She hadn’t realised the consequences of taking down that old book and reading from it aloud. Nobody had warned her.
She’d always loved books; especially old books. Battered and bruised, but still adorable. Like a comfortable old armchair. The feel of the paper, pages yellowed at the edges, curled like parchment, worn down by the gaze of its readers. The smell: a little musty; a little dusty. And words which have been read and re-read; taken in, digested.
She’d been permitted to browse this ancient library. To scale the heights of the upper shelves and plumb the depths of the bottom-most archives. To swim in an ocean of promised words.

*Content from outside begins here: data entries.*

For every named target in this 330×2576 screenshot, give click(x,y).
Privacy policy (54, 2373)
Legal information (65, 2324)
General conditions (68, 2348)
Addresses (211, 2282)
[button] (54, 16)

Finally, she made her choice, a heavy tome and rather old. The pages were discoloured, their edges torn, and the leather binding scuffed and stained. But the drawings of flowers and birds it contained were still colourful. There were passages of script held within the pages, although the language and spelling were archaic and hard to follow.
She took her prize to a remote desk and opened it carefully. She pored over it; savouring it. The illustrations were remarkable; tinted drawings so precise that they could have been photographs: two young girls dressed in pinafores, chanting a hand clapping game. Over the next page, a robust woman in a heavy woollen dress shouting straight out of the page at her, brows knitted with concern, arms open in appeal. A little further on, a poem was it? To be read aloud; of course.
And as she whispered the words, the world grew very bright for a moment, and then the lights went out.
Come, gentle reader, open the book! Look, she’s waving at you; page 229.